You are viewing a plain text version of this content. The canonical link for it is here.
Posted to user@cassandra.apache.org by Fasika Daksa <ca...@gmail.com> on 2014/04/07 14:52:32 UTC

Inserting with large number of column

We are running different workload test on Cassandra and Redis for
benchmarking. We wrote a java client to read, write and evaluate the
elapsed time of different test cases. Cassandra was doing great until we
introduced 20'000 number of cols...... the insertion is running for a day
and then i stopped it.

First I create the table, index all the columns then insert the data. I
looked in to the process and the part it is taking too long is the indexing
part. We need to index all the columns because we use all or part of the
columns depending on the query generator.

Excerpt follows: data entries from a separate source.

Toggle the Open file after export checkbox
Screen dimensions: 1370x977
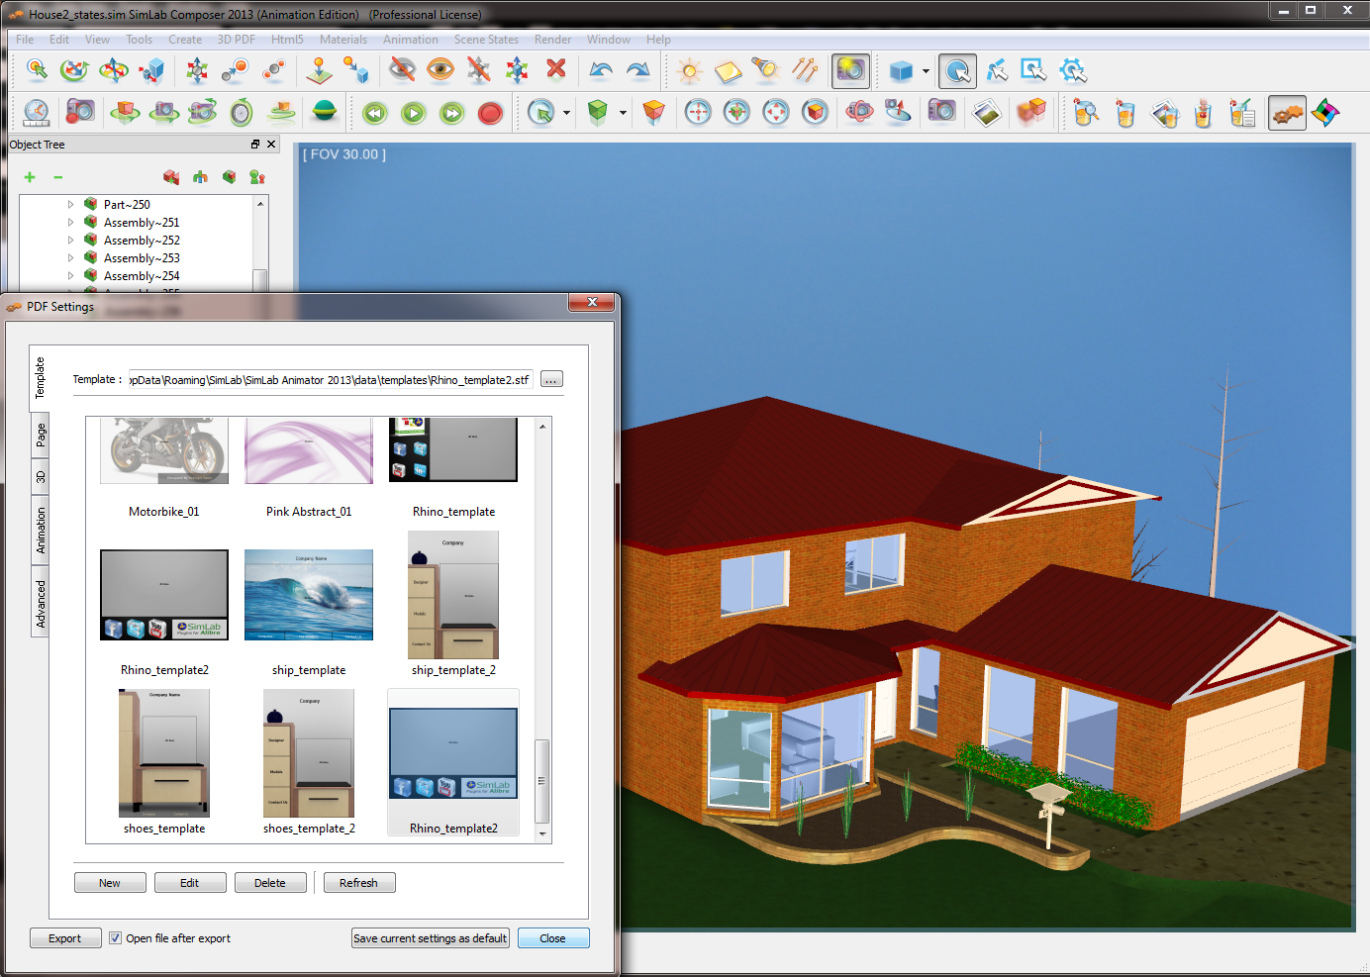coord(116,938)
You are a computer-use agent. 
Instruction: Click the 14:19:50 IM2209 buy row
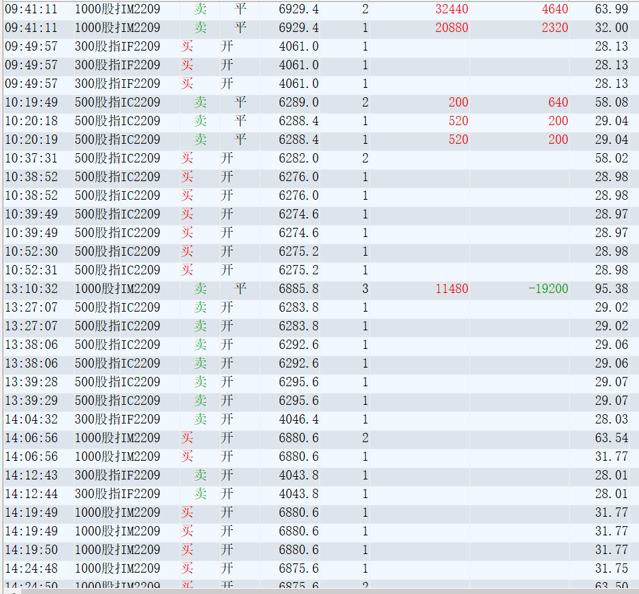(x=320, y=549)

Can you see a potential solution for my case? Is there any way to optimize
the indexing?....or generally the insertion? I also tried indexing after
insertion but it is all the same.


we are running this experiment on a single machine with 196GB of ram ...
1.6 TB of disk space and 8core CPU...

cqlsh 4.1.0 | Cassandra 2.0.3

Re: Inserting with large number of column

Posted by Fasika Daksa <ca...@gmail.com>.
Thanks for your response currently we are inserting the data line by line
and soon we will implement the bulk insertion. the meta used to generate
the data is No of Boolean cols: 20,000 .....No of Int cols: 0 ...No of Rows
= 100,000(we use only bool or integer variables). Attached you can find the
client code i am using to run this benchmark test

I also tried creating the index after import but it is the same




On Mon, Apr 7, 2014 at 3:05 PM, Tupshin Harper <tu...@tupshin.com> wrote:

> More details would be helpful (exact schema),  method of inserting data,
> etc)  but you can try just doing dropping the indices and recreate them
> after the import is finished.
>
> -Tupshin
> On Apr 7, 2014 8:53 AM, "Fasika Daksa" <ca...@gmail.com> wrote:
>
>> We are running different workload test on Cassandra and Redis for
>> benchmarking. We wrote a java client to read, write and evaluate the
>> elapsed time of different test cases. Cassandra was doing great until we
>> introduced 20'000 number of cols...... the insertion is running for a day
>> and then i stopped it.
>>
>> First I create the table, index all the columns then insert the data. I
>> looked in to the process and the part it is taking too long is the indexing
>> part. We need to index all the columns because we use all or part of the
>> columns depending on the query generator.
>>
>>
>> Can you see a potential solution for my case? Is there any way to
>> optimize the indexing?....or generally the insertion? I also tried indexing
>> after insertion but it is all the same.
>>
>>
>> we are running this experiment on a single machine with 196GB of ram ...
>> 1.6 TB of disk space and 8core CPU...
>>
>> cqlsh 4.1.0 | Cassandra 2.0.3
>>
>

Re: Inserting with large number of column

Posted by Tupshin Harper <tu...@tupshin.com>.
More details would be helpful (exact schema),  method of inserting data,
etc)  but you can try just doing dropping the indices and recreate them
after the import is finished.

-Tupshin
On Apr 7, 2014 8:53 AM, "Fasika Daksa" <ca...@gmail.com> wrote:

> We are running different workload test on Cassandra and Redis for
> benchmarking. We wrote a java client to read, write and evaluate the
> elapsed time of different test cases. Cassandra was doing great until we
> introduced 20'000 number of cols...... the insertion is running for a day
> and then i stopped it.
>
> First I create the table, index all the columns then insert the data. I
> looked in to the process and the part it is taking too long is the indexing
> part. We need to index all the columns because we use all or part of the
> columns depending on the query generator.
>
>
> Can you see a potential solution for my case? Is there any way to optimize
> the indexing?....or generally the insertion? I also tried indexing after
> insertion but it is all the same.
>
>
> we are running this experiment on a single machine with 196GB of ram ...
> 1.6 TB of disk space and 8core CPU...
>
> cqlsh 4.1.0 | Cassandra 2.0.3
>